Ao interpretar o Tema Repetitivo 1.068, o colegiado concluiu que a expressão “perda da existência independente” deve considerar a irreversibilidade da infecção e a necessidade permanente de tratamento e acompanhamento médico.
O militar foi diagnosticado com HIV em 2013 e considerado incapaz para as atividades militares em 2018. Ele participava de seguro coletivo com cobertura para invalidez funcional permanente total por doença.
A Justiça de primeiro grau e o Tribunal de Justiça de Rondônia determinaram o pagamento da indenização. A seguradora recorreu ao STJ sob o argumento de que o segurado estaria assintomático, com a doença controlada e sem limitações que o impedissem de realizar as atividades comuns da vida diária.
Ausência de sintomas não significa saúde plena
Relatora do recurso, a ministra Nancy Andrighi afastou a interpretação segundo a qual a preservação das atividades cotidianas seria suficiente para demonstrar a existência de autonomia plena.
Segundo a ministra, pessoas que vivem com HIV precisam de terapia antirretroviral e monitoramento médico contínuo, medidas indispensáveis para impedir a progressão da infecção e preservar a vida. Embora o tratamento possa evitar a evolução para o estágio mais grave da doença, a infecção continua sendo irreversível e exige acompanhamento permanente. A interrupção da terapia pode provocar agravamento clínico e colocar a vida do paciente em risco.
Para a relatora, essa situação caracteriza uma condição de hipervulnerabilidade que não desaparece pelo simples fato de a pessoa estar assintomática.

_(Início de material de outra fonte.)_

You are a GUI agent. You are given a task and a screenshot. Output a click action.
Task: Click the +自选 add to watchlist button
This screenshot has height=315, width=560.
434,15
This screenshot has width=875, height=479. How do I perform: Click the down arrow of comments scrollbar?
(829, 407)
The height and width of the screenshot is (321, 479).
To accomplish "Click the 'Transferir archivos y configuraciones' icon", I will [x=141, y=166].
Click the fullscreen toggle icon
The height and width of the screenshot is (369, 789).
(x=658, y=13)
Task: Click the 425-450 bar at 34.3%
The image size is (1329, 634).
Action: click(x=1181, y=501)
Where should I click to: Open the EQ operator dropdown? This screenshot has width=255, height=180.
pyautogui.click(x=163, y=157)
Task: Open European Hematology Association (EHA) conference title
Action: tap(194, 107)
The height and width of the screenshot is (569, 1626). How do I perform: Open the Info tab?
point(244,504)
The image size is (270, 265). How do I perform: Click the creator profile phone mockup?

A jurisprudência do STJ já afasta distinções baseadas exclusivamente no grau de manifestação clínica do HIV quando essa diferenciação reduz a proteção jurídica destinada às pessoas que vivem com o vírus.

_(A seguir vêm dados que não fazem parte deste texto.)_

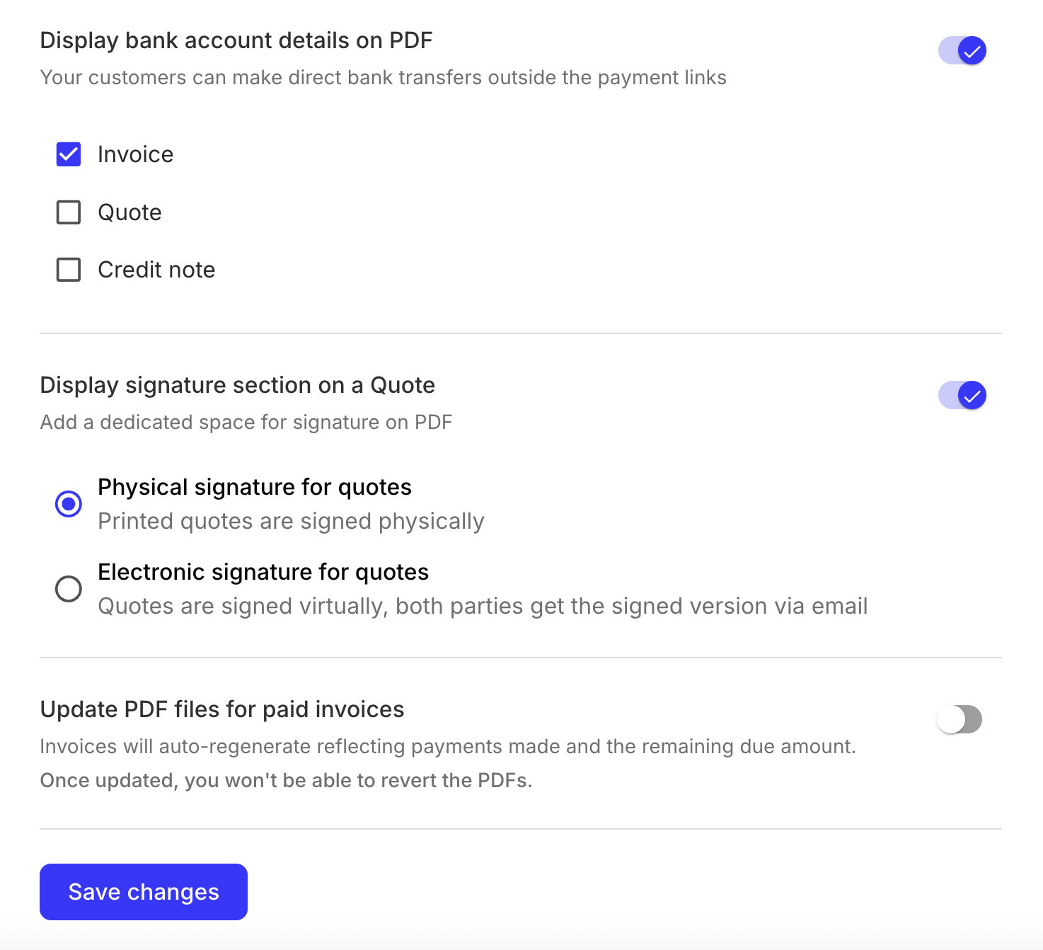Uncheck the Invoice checkbox box
Screen dimensions: 1043x950
69,154
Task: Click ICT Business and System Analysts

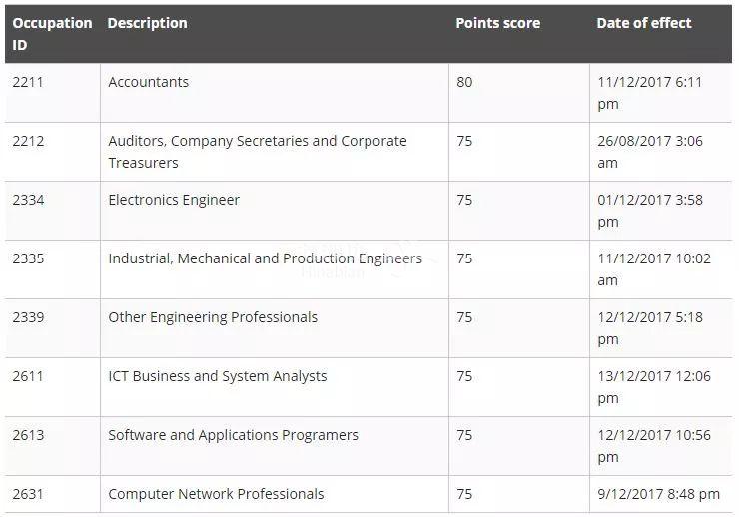Action: (218, 376)
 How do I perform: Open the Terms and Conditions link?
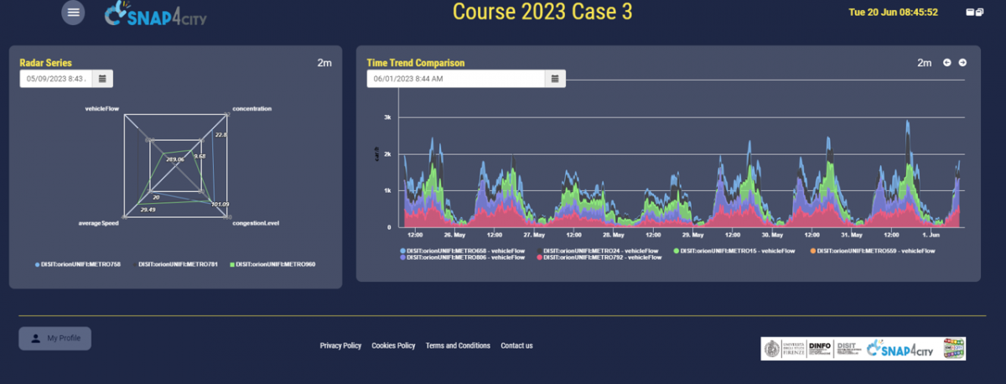point(458,345)
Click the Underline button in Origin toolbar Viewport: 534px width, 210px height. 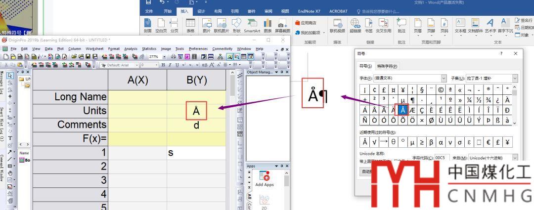tap(176, 65)
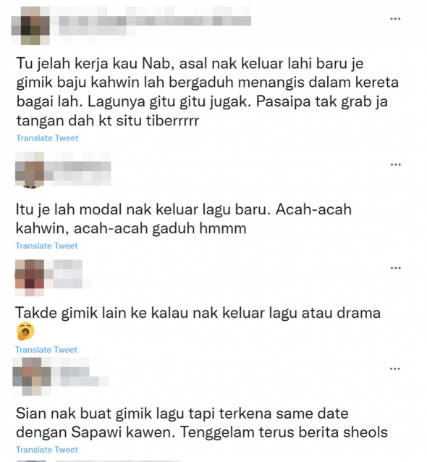
Task: Translate the 'Acah-acah kahwin' tweet
Action: 46,245
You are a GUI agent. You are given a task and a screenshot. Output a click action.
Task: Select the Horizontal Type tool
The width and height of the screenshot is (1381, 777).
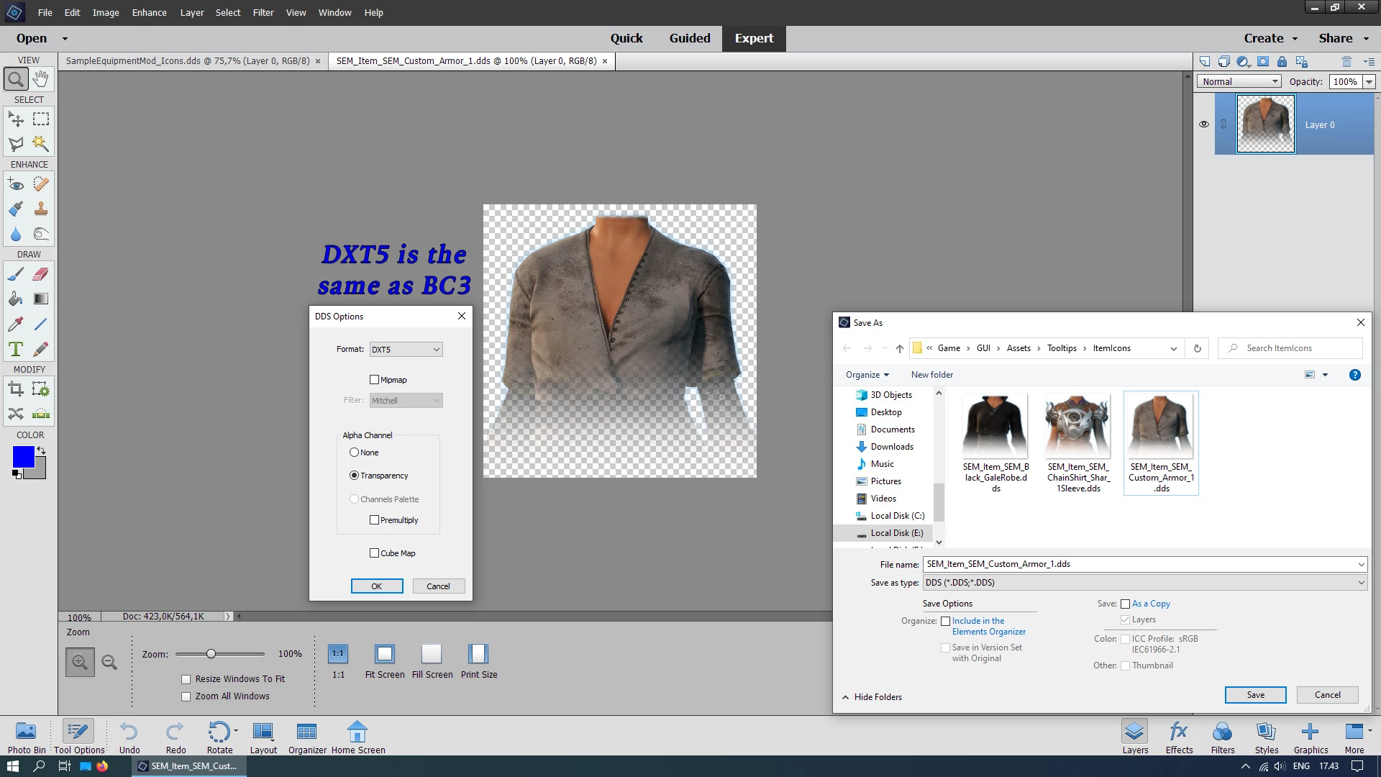click(x=16, y=349)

Autonomia materialmente condicionada
A Terceira Turma considerou que a vida independente não pode ser avaliada somente pela capacidade de caminhar, alimentar-se, trabalhar ou executar tarefas habituais.
No caso das pessoas que vivem com HIV, a autonomia permanece condicionada à utilização contínua de medicamentos e ao acompanhamento clínico. Sem essas medidas, a estabilidade da condição de saúde e a própria preservação da vida ficam comprometidas.
O entendimento não afasta o Tema 1.068, segundo o qual a indenização por invalidez funcional permanente total por doença depende da perda da existência independente do segurado. A decisão estabelece que esse requisito deve ser interpretado de maneira material, considerando as particularidades da doença e a vulnerabilidade da pessoa segurada.
Por que isso importa
A decisão impede que a seguradora utilize apenas a ausência de sintomas ou a capacidade de realizar tarefas cotidianas para negar a indenização.
O julgamento reconhece que determinadas doenças crônicas e irreversíveis podem condicionar profundamente a autonomia de uma pessoa, mesmo quando o tratamento permite uma vida aparentemente normal.
O precedente também pode orientar futuras discussões sobre cobertura securitária de doenças que exigem medicamentos e monitoramento permanentes. Isso não significa, porém, que todo diagnóstico de HIV gere automaticamente o direito à indenização. Cada caso dependerá das condições da apólice, das provas médicas e da modalidade de cobertura contratada.
Vá mais fundo
O Tema 1.068 do STJ estabelece que, nos seguros com cobertura para invalidez funcional permanente total por doença, a indenização depende da demonstração da perda da existência independente do segurado.
No julgamento do militar, a Terceira Turma não modificou essa tese. O colegiado ampliou a compreensão do que deve ser considerado para avaliar a autonomia, afastando uma análise limitada à capacidade física ou à execução de tarefas comuns.
A partir dessa interpretação, a dependência permanente de tratamento, a irreversibilidade da infecção e os riscos provocados pela interrupção da terapia também devem integrar a avaliação da existência independente.